[Data]
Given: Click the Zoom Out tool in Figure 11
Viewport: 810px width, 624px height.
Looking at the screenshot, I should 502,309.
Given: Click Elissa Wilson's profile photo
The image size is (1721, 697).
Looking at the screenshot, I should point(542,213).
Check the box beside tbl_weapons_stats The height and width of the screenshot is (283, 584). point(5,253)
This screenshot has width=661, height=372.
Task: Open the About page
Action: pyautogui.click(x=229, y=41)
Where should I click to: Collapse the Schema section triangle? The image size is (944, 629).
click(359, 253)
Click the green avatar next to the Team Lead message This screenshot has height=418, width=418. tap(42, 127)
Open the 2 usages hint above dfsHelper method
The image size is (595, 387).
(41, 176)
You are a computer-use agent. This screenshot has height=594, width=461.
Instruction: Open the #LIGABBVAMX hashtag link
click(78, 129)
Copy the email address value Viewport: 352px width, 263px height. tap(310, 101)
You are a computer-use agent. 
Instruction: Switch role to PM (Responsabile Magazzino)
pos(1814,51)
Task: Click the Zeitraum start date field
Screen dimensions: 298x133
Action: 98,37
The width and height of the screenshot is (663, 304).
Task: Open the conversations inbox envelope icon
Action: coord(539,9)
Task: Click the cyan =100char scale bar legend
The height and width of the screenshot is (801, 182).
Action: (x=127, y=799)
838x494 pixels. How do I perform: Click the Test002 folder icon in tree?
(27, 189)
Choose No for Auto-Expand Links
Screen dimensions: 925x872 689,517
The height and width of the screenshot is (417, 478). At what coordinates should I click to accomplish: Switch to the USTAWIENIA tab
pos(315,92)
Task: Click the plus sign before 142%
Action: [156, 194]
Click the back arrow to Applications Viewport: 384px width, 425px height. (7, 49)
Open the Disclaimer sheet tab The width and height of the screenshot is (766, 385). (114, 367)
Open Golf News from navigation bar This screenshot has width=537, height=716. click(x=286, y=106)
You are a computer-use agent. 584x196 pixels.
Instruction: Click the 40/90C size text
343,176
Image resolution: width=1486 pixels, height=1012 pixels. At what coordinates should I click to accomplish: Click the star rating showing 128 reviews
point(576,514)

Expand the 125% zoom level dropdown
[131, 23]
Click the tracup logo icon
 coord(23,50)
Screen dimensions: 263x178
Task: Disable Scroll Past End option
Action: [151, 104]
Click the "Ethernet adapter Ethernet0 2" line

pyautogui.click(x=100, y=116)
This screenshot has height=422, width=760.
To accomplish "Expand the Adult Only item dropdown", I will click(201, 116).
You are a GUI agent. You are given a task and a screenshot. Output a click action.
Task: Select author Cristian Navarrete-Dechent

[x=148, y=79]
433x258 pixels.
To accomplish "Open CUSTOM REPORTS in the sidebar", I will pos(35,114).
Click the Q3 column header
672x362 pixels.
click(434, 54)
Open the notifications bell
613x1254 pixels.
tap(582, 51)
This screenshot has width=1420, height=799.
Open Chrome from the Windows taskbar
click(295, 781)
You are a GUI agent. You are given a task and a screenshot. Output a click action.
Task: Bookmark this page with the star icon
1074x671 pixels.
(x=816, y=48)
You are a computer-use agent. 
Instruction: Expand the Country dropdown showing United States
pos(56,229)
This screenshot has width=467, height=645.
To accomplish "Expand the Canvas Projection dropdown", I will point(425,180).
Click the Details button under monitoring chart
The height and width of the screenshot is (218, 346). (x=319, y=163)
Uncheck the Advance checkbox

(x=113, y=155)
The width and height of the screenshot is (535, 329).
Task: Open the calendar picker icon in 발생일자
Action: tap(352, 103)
[/Data]
| What to produce |
Each record above is to be reproduced word for word.

| Task output |
Given: Click the Zoom Out tool in Figure 11
Viewport: 810px width, 624px height.
Looking at the screenshot, I should 502,309.
Given: Click Elissa Wilson's profile photo
The image size is (1721, 697).
Looking at the screenshot, I should point(542,213).
Check the box beside tbl_weapons_stats The height and width of the screenshot is (283, 584). point(5,253)
This screenshot has width=661, height=372.
Task: Open the About page
Action: pyautogui.click(x=229, y=41)
Where should I click to: Collapse the Schema section triangle? The image size is (944, 629).
click(359, 253)
Click the green avatar next to the Team Lead message This screenshot has height=418, width=418. tap(42, 127)
Open the 2 usages hint above dfsHelper method
The image size is (595, 387).
(41, 176)
You are a computer-use agent. This screenshot has height=594, width=461.
Instruction: Open the #LIGABBVAMX hashtag link
click(78, 129)
Copy the email address value Viewport: 352px width, 263px height. tap(310, 101)
You are a computer-use agent. 
Instruction: Switch role to PM (Responsabile Magazzino)
pos(1814,51)
Task: Click the Zeitraum start date field
Screen dimensions: 298x133
Action: 98,37
The width and height of the screenshot is (663, 304).
Task: Open the conversations inbox envelope icon
Action: coord(539,9)
Task: Click the cyan =100char scale bar legend
The height and width of the screenshot is (801, 182).
Action: (x=127, y=799)
838x494 pixels. How do I perform: Click the Test002 folder icon in tree?
(27, 189)
Choose No for Auto-Expand Links
Screen dimensions: 925x872 689,517
The height and width of the screenshot is (417, 478). At what coordinates should I click to accomplish: Switch to the USTAWIENIA tab
pos(315,92)
Task: Click the plus sign before 142%
Action: [156, 194]
Click the back arrow to Applications Viewport: 384px width, 425px height. (7, 49)
Open the Disclaimer sheet tab The width and height of the screenshot is (766, 385). (114, 367)
Open Golf News from navigation bar This screenshot has width=537, height=716. click(x=286, y=106)
You are a computer-use agent. 584x196 pixels.
Instruction: Click the 40/90C size text
343,176
Image resolution: width=1486 pixels, height=1012 pixels. At what coordinates should I click to accomplish: Click the star rating showing 128 reviews
point(576,514)

Expand the 125% zoom level dropdown
[131, 23]
Click the tracup logo icon
 coord(23,50)
Screen dimensions: 263x178
Task: Disable Scroll Past End option
Action: [151, 104]
Click the "Ethernet adapter Ethernet0 2" line

pyautogui.click(x=100, y=116)
This screenshot has height=422, width=760.
To accomplish "Expand the Adult Only item dropdown", I will click(201, 116).
You are a GUI agent. You are given a task and a screenshot. Output a click action.
Task: Select author Cristian Navarrete-Dechent

[x=148, y=79]
433x258 pixels.
To accomplish "Open CUSTOM REPORTS in the sidebar", I will pos(35,114).
Click the Q3 column header
672x362 pixels.
click(434, 54)
Open the notifications bell
613x1254 pixels.
tap(582, 51)
This screenshot has width=1420, height=799.
Open Chrome from the Windows taskbar
click(295, 781)
You are a GUI agent. You are given a task and a screenshot. Output a click action.
Task: Bookmark this page with the star icon
1074x671 pixels.
(x=816, y=48)
You are a computer-use agent. 
Instruction: Expand the Country dropdown showing United States
pos(56,229)
This screenshot has width=467, height=645.
To accomplish "Expand the Canvas Projection dropdown", I will point(425,180).
Click the Details button under monitoring chart
The height and width of the screenshot is (218, 346). (x=319, y=163)
Uncheck the Advance checkbox

(x=113, y=155)
The width and height of the screenshot is (535, 329).
Task: Open the calendar picker icon in 발생일자
Action: tap(352, 103)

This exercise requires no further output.